- _Input data_:
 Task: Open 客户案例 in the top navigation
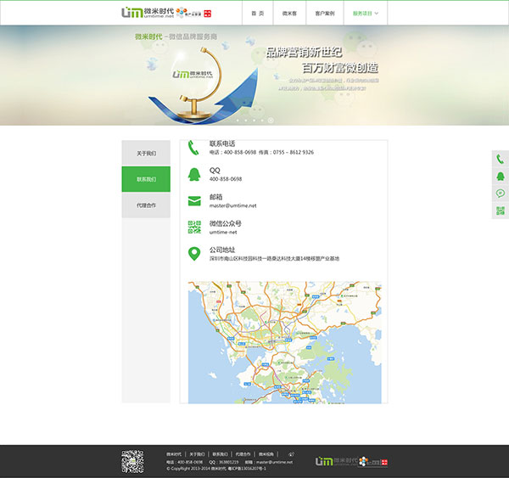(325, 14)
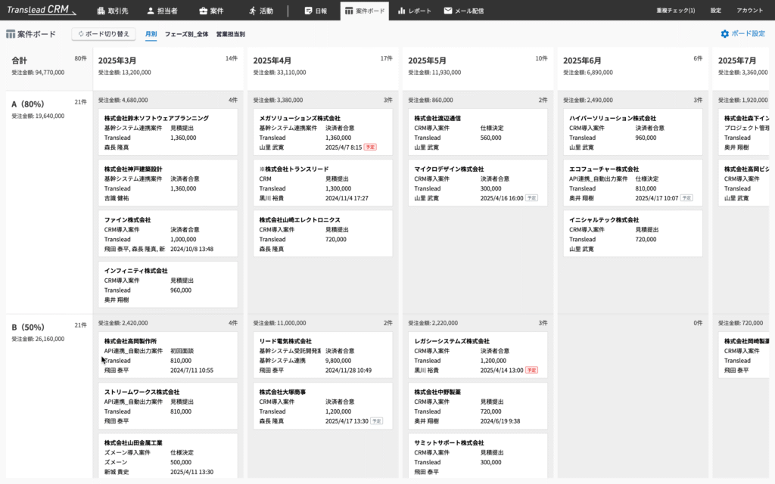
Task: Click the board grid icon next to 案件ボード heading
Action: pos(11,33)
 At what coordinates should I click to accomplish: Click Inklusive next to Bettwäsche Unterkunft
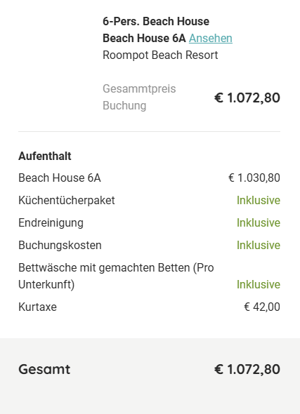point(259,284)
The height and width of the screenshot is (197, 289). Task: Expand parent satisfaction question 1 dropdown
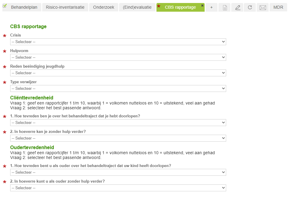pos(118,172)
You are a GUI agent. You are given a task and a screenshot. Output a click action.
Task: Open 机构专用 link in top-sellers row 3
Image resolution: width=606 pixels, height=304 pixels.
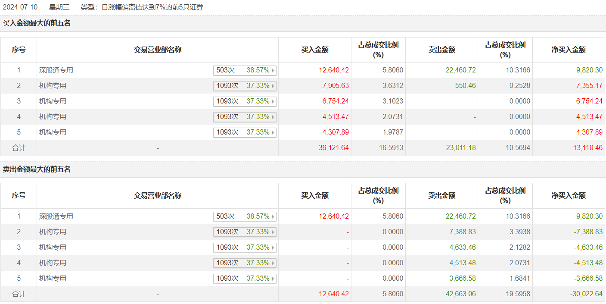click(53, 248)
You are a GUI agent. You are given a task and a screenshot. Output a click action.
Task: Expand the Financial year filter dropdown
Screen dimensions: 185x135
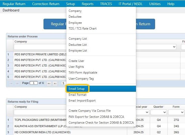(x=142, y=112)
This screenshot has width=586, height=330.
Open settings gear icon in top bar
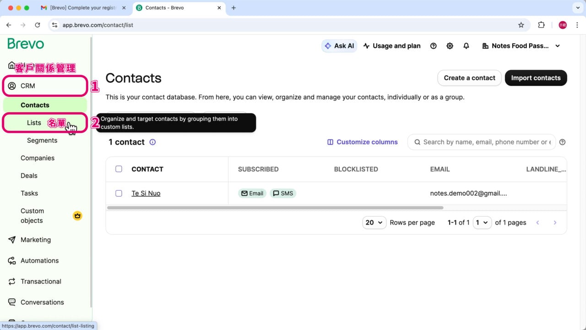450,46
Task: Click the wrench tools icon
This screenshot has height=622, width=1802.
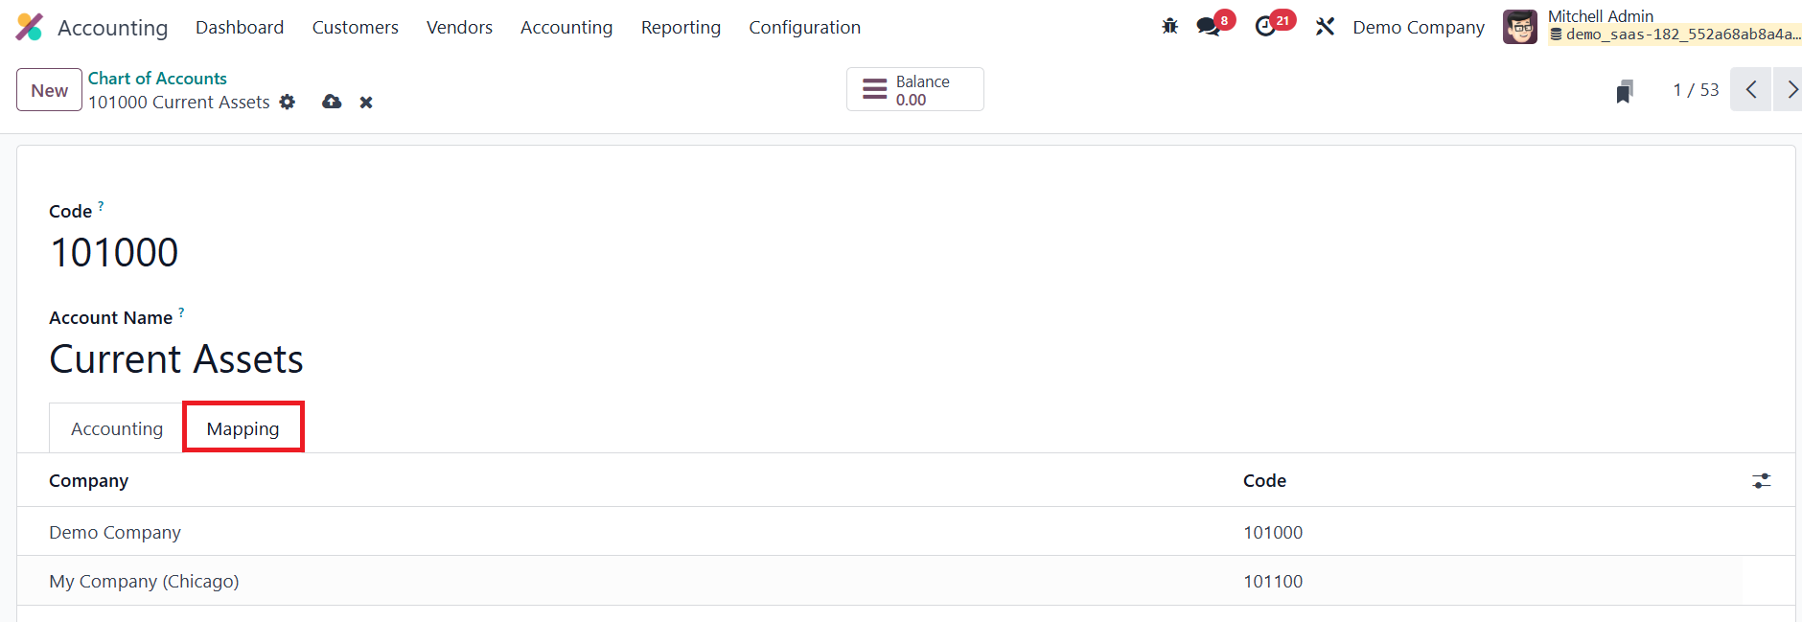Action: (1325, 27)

- _Task prompt_:
Repeat the data word for word, minus any pictures.

- _Solution below_:
 Task: Open 客户案例 in the top navigation
(325, 14)
Task: Click the board grid icon next to 案件ボード heading
Action: pos(11,33)
 At what coordinates should I click to accomplish: Click Inklusive next to Bettwäsche Unterkunft
point(259,284)
The height and width of the screenshot is (197, 289). Task: Expand parent satisfaction question 1 dropdown
pos(118,172)
You are a GUI agent. You are given a task and a screenshot. Output a click action.
Task: Open 机构专用 link in top-sellers row 3
Image resolution: width=606 pixels, height=304 pixels.
click(53, 248)
You are a GUI agent. You are given a task and a screenshot. Output a click action.
Task: Expand the Financial year filter dropdown
Screen dimensions: 185x135
(x=142, y=112)
This screenshot has width=586, height=330.
Open settings gear icon in top bar
450,46
Task: Click the wrench tools icon
This screenshot has height=622, width=1802.
Action: (1325, 27)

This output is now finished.